# Task list
**1.** Reproduce the passage on six degrees of separation word for word, from "A basic Buddhist" to "of Separation idea.".
**2.** Answer these questions using the passage on six degrees of separation:
(a) How does the Heart Sutra express emptiness?
(b) In what year did Stanley Milgram test the idea?
(c) In the Wikipedia game, what does the player attempt to find?
**3.** Write what comes next in the passage on six degrees of separation, starting after its last sentence.

*** Selected passage Section Begins ***

A basic Buddhist insight is that everything is connected, nothing exists in isolation. The technical term is “emptiness” and the Heart Sutra expresses it as “Form is emptiness, emptiness is form.” One pop culture expression of this insight is the Six Degrees of Separation idea.
This is the idea that all people are six or fewer social connections away from each other. As early as 1967, Stanley Milgram tested this idea in his small world experiment, where the goal was to send a letter from a random person in Kansas to a random person in Boston via a chain of friends. The letters on average reached their destinations after five and half people. Incidentally Milgram never used the term “six degrees of separation”. This was popularized in a 1990 play Six Degrees of Separation and a 1993 film of the same name starring Stockard Channing, Will Smith, Donald Sutherland and Ian McKellan among others.
The concept has been popularized in a number of offline and online games. This Wikipedia article gives a nice overview of these, as well as more serious attempts to estimate average degrees of separation in various contexts. Wikipedia itself has become the focus of another popular six degrees of freedom game, which my sons have told me about playing, in which the player attempts to find the shortest link path between any two given Wikipedia articles.

*** Selected passage Section Ends ***
*** Data to examine Section Begins ***

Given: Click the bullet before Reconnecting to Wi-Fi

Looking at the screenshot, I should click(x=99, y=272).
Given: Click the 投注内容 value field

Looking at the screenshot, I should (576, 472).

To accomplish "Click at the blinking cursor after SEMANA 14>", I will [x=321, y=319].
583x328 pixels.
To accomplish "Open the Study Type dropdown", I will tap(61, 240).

*** Data to examine Section Ends ***

# Answer section
**1.**
A basic Buddhist insight is that everything is connected, nothing exists in isolation. The technical term is “emptiness” and the Heart Sutra expresses it as “Form is emptiness, emptiness is form.” One pop culture expression of this insight is the Six Degrees of Separation idea.

**2.**
(a) "Form is emptiness, emptiness is form."
(b) 1967
(c) The shortest link path between any two given Wikipedia articles

**3.**
I’ll focus below on the Erdös number (mathematicians), the Bacon number (actors), various extensions of the Bacon number, plus a couple I’ve made up myself because I score well on them (what better reason could there be). Disclaimer: none of these numbers say anything about a person’s career success, or social influence, they just shine a light on the wild and wacky ways that we can be connected and that connections are often closer than we would think.
The Erdös Number
Just for fun, mathematicians like to quote their Erdös number, the degrees of collaboration distance from Paul Erdös, one of the most prolific modern writers of mathematical papers. Someone who has co-authored a paper with Erdös has an Erdös number of 1. Another author’s Erdös number is one greater than the lowest Erdös number of any of their collaborators. Some years ago, when bored with work, I decided to try to work out my Erdös number. I found paths through two different co-authors that gave me an Erdös number of 6.
A couple of years I published with a co-author who reduced my number 5. Chatting to colleagues, I boasted that my Erdös number had dropped to 5, the medium number among professional mathematicians, and one of them asked what an Erdös number was. I explained, and he obviously went back to his office to see if he could work out his, because he returned a few minutes later to say that his was 3, and I was 4 (one less than the median for mathematicians.
Here is my Erdös pathway:
- Erdös, P.; Babu, G. Jogesh; Ramachandra, K. An asymptotic formula in additive number theory. Acta Arith. 28 (1976) no. 4, 405-412.
- Mukherjee, S., Feigelson, E.D., Babu, G.J., Murtagh, F., Fraley, C. and Raftery, A.E. Three types of gamma ray bursts. Astrophysical Journal 1998; 508, 314-327.
- Le Bao, Josh A Salomon, Tim Brown, Adrian E Raftery, Daniel R Hogan. Modelling national HIV/AIDS epidemics: revised approach in the U Estimation and Projection Package 2011. Sexually transmitted infections 2012, 88 (Suppl 2), i3-i10.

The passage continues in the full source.